Remark 2.5.9.3. Let $\operatorname{\mathcal{C}}$ be a differential graded category and let $\operatorname{\mathcal{C}}^{\circ }$ denote its underlying category (in the sense of Construction 2.5.2.4). Then $\operatorname{\mathcal{C}}^{\circ }$ is isomorphic to the underlying ordinary category $\operatorname{\mathcal{C}}^{\Delta }_{0}$ of the simplicial category $\operatorname{\mathcal{C}}^{\Delta }$ (in the sense of Example 2.4.1.4). Both of these categories can be described concretely as follows:
The objects of $\operatorname{\mathcal{C}}^{\circ } \simeq \operatorname{\mathcal{C}}^{\Delta }_0$ are the objects of $\operatorname{\mathcal{C}}$.
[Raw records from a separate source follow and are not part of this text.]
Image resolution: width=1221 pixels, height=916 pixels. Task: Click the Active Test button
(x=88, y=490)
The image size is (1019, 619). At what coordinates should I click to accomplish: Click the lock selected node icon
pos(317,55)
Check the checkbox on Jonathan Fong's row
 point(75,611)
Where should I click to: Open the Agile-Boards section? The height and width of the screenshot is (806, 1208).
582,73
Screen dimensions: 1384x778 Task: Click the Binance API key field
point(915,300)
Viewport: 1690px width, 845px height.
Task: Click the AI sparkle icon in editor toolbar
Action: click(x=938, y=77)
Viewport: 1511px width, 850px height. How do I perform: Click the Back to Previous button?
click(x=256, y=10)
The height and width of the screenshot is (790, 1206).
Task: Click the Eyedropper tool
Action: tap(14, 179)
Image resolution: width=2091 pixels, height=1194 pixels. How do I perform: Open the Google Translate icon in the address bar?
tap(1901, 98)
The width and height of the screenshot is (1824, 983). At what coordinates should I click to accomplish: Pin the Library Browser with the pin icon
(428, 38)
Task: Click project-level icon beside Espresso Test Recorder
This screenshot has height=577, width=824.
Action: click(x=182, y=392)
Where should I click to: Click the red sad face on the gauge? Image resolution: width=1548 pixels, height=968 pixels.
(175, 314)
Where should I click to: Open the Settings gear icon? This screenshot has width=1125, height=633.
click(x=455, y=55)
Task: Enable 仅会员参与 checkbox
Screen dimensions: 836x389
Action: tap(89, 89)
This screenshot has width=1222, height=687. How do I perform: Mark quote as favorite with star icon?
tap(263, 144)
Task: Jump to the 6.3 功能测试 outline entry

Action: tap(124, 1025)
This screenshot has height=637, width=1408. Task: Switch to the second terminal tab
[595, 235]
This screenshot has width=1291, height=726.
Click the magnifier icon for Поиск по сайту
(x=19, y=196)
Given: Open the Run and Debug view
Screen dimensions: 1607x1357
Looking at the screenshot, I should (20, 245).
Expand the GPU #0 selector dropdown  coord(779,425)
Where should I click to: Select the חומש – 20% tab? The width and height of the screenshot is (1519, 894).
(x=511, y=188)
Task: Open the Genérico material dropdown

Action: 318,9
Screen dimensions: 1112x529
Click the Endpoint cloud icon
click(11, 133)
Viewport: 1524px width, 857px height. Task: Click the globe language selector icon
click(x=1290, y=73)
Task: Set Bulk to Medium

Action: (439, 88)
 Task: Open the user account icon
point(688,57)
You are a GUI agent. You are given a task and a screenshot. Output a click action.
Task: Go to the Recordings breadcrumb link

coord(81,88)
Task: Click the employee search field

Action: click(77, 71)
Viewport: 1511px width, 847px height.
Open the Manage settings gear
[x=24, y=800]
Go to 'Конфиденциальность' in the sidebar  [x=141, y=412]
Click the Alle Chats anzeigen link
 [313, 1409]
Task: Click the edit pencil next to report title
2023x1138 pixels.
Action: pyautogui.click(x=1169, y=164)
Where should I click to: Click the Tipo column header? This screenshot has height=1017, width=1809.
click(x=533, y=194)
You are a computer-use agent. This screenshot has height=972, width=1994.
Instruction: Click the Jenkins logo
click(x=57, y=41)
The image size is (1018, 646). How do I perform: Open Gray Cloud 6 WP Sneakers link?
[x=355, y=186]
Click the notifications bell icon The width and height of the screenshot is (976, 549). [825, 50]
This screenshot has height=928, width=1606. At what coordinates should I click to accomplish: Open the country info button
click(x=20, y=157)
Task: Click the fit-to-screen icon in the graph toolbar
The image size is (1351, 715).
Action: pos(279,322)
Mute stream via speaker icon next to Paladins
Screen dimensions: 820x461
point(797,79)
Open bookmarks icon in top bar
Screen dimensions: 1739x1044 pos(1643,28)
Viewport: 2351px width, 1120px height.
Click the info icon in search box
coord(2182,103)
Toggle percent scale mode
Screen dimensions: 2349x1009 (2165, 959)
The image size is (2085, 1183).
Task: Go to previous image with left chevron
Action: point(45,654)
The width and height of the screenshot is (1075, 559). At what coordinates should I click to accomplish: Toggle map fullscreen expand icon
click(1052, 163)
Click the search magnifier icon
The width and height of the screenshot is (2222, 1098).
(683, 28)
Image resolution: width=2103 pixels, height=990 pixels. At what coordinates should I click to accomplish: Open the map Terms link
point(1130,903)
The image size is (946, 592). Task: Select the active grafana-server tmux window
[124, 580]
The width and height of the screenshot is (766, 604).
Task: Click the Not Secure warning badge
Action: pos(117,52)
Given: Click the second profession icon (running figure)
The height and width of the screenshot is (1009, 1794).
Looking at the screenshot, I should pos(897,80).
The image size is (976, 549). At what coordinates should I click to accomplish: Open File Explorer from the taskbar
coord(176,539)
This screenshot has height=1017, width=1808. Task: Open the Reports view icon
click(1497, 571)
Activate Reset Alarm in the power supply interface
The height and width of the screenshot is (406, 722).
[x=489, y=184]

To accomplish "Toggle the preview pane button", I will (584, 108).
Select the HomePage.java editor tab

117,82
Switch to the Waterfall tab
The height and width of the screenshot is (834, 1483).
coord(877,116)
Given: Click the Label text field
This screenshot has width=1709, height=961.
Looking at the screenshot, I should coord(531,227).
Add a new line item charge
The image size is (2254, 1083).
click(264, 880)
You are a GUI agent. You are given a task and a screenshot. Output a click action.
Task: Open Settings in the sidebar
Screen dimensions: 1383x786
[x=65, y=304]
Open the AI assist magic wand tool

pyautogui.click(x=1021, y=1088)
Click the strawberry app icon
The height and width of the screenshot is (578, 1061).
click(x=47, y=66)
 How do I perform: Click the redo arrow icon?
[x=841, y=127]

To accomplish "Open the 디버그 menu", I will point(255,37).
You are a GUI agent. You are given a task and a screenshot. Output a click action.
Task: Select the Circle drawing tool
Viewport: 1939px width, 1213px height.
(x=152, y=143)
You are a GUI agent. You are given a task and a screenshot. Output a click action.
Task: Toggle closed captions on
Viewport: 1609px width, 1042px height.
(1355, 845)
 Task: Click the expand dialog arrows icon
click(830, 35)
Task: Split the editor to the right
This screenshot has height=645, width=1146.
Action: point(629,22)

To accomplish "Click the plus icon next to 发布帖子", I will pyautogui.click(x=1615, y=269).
For objects $X,Y \in \operatorname{\mathcal{C}}$, the morphisms from $X$ to $Y$ in the category $\operatorname{\mathcal{C}}^{\circ } \simeq \operatorname{\mathcal{C}}^{\Delta }_0$ are given by $0$-cycles in the chain complex $\operatorname{Hom}_{\operatorname{\mathcal{C}}}(X,Y)_{\ast }$.